**EXERCISE REQUIREMENTS**: Reproduce without any change the lines that begin with the one containing "Given: Click the puzzleYOU" and end with the one containing "point(10,30)", including both of those lines.
— Start of EXTRACTED ENTRIES —
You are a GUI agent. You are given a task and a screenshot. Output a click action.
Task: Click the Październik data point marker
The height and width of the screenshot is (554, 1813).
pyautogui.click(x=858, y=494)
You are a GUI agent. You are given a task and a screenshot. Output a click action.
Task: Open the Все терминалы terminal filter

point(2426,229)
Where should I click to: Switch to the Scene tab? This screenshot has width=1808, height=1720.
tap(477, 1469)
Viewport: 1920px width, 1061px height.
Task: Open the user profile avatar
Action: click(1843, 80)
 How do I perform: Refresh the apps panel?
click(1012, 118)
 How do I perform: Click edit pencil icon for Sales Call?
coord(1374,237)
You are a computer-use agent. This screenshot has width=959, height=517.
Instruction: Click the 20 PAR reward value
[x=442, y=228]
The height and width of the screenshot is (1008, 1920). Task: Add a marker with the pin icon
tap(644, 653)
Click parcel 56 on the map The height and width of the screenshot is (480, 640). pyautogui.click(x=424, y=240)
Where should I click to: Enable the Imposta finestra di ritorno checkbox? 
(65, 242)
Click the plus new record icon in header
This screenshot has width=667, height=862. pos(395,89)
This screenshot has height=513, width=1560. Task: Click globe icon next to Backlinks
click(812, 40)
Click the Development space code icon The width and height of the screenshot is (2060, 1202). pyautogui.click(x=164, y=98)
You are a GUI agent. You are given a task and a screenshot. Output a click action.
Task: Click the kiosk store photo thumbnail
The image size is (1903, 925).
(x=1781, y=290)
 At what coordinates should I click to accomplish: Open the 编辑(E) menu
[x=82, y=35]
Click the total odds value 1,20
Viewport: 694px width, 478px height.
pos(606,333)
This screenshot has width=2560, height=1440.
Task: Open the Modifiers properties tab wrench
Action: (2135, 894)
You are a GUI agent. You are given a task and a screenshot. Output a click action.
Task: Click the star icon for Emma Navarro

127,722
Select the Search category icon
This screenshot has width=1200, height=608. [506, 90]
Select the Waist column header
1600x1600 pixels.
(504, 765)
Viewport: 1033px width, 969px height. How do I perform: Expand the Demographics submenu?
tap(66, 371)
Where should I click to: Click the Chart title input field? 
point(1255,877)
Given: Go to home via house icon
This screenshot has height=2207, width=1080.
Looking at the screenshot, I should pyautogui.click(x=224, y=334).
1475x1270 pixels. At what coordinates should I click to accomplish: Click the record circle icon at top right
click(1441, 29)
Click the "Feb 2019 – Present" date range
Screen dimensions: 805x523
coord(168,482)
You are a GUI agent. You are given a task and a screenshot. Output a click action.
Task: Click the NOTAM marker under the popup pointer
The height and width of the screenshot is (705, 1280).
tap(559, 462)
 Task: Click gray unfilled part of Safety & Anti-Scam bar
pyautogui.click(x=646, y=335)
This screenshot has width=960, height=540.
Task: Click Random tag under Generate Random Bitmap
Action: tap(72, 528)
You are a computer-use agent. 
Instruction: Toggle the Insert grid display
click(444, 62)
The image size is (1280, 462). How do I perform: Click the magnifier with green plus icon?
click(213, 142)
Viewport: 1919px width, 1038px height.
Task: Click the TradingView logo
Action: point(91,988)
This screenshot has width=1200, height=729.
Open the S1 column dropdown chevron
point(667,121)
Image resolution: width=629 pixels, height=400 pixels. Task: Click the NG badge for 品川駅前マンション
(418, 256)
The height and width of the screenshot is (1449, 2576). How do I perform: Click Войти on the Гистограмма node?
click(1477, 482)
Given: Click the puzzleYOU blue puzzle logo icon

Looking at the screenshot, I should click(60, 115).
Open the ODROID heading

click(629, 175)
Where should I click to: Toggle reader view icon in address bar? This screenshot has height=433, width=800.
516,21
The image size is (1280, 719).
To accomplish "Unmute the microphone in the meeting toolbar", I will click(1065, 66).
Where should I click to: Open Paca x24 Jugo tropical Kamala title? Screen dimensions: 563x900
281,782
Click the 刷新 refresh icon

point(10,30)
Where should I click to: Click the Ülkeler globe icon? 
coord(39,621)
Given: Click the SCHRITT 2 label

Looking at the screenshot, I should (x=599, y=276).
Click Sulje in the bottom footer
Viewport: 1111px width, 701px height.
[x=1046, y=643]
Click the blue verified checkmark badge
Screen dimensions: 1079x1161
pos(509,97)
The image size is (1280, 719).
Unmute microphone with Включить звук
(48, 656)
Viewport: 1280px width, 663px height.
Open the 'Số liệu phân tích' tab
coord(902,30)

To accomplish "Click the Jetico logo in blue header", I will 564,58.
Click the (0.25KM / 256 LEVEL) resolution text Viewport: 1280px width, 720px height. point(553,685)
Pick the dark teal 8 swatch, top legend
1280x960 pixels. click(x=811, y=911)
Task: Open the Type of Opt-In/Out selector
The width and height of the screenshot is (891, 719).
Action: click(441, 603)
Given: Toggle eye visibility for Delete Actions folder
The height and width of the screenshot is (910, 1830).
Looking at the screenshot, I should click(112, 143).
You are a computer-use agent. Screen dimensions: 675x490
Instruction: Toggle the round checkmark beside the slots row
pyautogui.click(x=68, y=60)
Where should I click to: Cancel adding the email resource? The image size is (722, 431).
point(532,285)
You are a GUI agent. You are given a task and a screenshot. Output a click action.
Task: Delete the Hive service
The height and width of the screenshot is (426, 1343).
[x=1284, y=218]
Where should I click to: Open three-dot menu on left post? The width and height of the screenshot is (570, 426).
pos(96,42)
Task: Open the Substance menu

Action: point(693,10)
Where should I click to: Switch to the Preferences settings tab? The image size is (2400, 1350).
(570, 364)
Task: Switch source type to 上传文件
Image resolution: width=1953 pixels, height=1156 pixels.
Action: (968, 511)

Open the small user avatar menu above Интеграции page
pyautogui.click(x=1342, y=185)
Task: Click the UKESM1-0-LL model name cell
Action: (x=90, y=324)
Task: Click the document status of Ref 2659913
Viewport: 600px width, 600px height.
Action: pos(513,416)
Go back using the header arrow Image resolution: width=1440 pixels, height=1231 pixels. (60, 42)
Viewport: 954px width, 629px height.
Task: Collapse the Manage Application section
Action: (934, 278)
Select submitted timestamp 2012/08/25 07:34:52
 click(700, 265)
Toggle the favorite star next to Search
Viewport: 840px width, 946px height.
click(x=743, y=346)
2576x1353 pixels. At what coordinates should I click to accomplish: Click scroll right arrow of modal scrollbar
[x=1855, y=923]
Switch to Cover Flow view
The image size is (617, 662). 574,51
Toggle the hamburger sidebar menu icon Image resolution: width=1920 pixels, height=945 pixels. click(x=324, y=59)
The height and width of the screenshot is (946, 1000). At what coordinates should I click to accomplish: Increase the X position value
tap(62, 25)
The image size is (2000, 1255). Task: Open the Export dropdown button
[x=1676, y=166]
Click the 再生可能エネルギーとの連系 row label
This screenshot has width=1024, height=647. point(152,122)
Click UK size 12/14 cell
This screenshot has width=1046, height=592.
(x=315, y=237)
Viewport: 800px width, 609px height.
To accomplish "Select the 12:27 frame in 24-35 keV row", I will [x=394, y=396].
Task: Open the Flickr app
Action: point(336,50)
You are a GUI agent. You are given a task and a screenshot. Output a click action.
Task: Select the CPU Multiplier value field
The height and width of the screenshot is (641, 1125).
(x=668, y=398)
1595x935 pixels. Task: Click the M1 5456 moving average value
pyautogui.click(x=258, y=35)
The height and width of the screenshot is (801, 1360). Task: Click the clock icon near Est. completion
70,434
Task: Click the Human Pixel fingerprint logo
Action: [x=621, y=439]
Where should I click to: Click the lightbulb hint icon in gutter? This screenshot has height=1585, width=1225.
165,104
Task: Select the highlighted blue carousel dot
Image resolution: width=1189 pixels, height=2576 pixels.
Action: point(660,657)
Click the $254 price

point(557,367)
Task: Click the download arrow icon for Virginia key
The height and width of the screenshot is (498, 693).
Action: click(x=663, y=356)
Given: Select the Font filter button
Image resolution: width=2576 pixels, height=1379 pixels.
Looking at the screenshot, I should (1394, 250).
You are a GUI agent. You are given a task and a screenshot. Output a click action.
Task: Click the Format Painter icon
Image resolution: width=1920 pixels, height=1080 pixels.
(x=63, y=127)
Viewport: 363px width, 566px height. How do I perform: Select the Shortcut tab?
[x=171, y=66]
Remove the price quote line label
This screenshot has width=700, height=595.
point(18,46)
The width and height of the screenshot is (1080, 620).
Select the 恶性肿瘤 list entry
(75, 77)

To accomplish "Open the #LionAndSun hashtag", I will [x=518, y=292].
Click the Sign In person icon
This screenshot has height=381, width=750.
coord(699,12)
— End of EXTRACTED ENTRIES —
**WRITTEN ANSWER**:
Given: Click the puzzleYOU blue puzzle logo icon

Looking at the screenshot, I should click(60, 115).
Open the ODROID heading

click(629, 175)
Where should I click to: Toggle reader view icon in address bar? This screenshot has height=433, width=800.
516,21
The image size is (1280, 719).
To accomplish "Unmute the microphone in the meeting toolbar", I will click(1065, 66).
Where should I click to: Open Paca x24 Jugo tropical Kamala title? Screen dimensions: 563x900
281,782
Click the 刷新 refresh icon

point(10,30)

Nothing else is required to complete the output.